A Framework for Development

Stephens says that standards are a huge part of HIE development. She sees the role of the federal government as that of an enabler that brings together the industry’s stakeholders together to work out standards. “Let the standards organizations take it from there,” she says. If the federal government can “help convene the groups and the forums together to make the conversations happen, so we know what we need, that is what their job should be.”

CHIC began as an organization in 1997, and initially, it took small steps aimed at getting people to work together, such as a federal grant to test single sign-on or test hooking up a Web portal. Stephens describes those efforts as “bits and pieces, that when you pull them all together, become an HIE.” Given the absence of standards, the organization didn’t want to build something only to have to rip and replace it later on to comply with standards after implementation. While progress has been made, she says more work is needed, particularly regarding more granularity in patient consent, and the exchange of unstructured data.

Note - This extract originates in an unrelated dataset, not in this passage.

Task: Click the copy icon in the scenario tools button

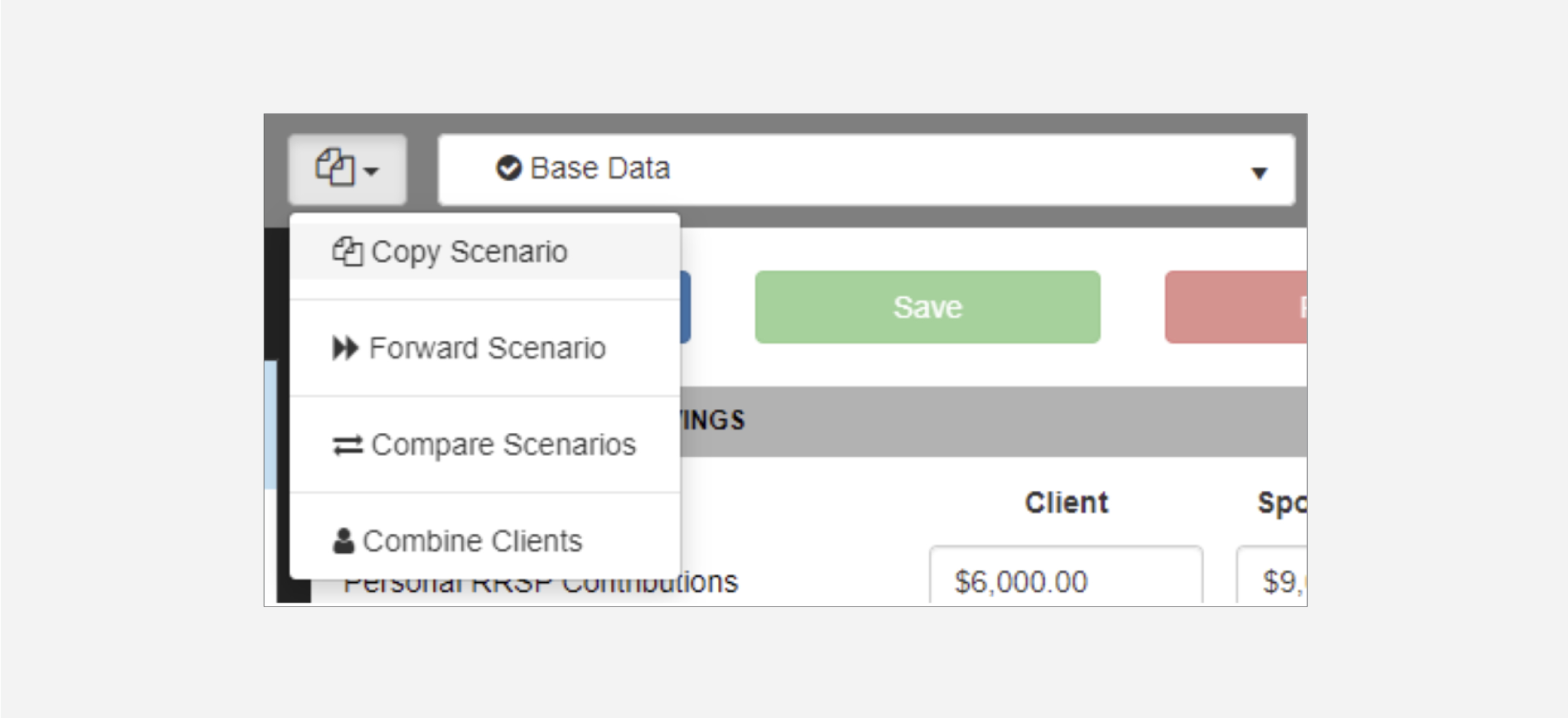Action: click(x=334, y=167)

Stephens also notes that if data is going to be shared among disparate organizations—for example, an HIE in Colorado sharing data with an HIE in Massachusetts—agreements have to be worked out so that each organization reaches a certain comfort level. Agreements such as the Data Use Reciprocal Support Agreement and e-certificates can help with electronic health data exchange; nonetheless, for hybrid environments, in which the organizations use a mix of standards—for example, eHealth Exchange and DirectTrust, or different digital certificates—an electronic handshake between providers can be problematic. “Working on that is going to take some heavy lifting in the next few years,” she says.

Interoperability is also still a challenge to sharing information, but progress is being made on that front as well, Stephens says. She observes that the meaningful use requirement to export a continuity of care (CCD) document helped to get vendors on board, as far as the ability to export data and accept it back. “Some are better than others,” she says, predicting that “in three years, we’ll be a lot better off than we are now.”

Supporting Accountable Care

Stephens believes that HIEs tie in with initiatives such as accountable care. “If I am looking at a patient, I can get a full picture of that patient because I am connected,” she says. That will allow better decisions on the next treatment plan, because the provider will have a better picture of the care the patient has had in the past. She says that she used to run a health maintenance organization, “and the worst thing is not knowing where the patients are who are not with you,” she says. “Now we are finally at the stage when we can know where the patients are going, if they are not coming to my house. That should help with the cost analysis and care coordination.”

Ultimately, HIEs are organizations that are built on trust. Stephens says that participating providers understand that their data is not going to be commingled, but also must realize that they will be sharing information. “Three years ago, this was more of a ‘no-no,’ whereas now it has become part of what is expected—because of the need to improve patient outcomes, they know they have to share,” she says. CHIC members sign a DirectTrust agreement for data exchange that outlines the responsibilities of participants. “That helps build the trust between the organizations, because they know their responsibility is the same as everybody else’s,” she says.

Stephens takes as an article of faith that HIEs “can do what we’ve all wanted to happen for patient care. I hope that everybody gives it the opportunity to prove itself before they go on to something new,” she concludes.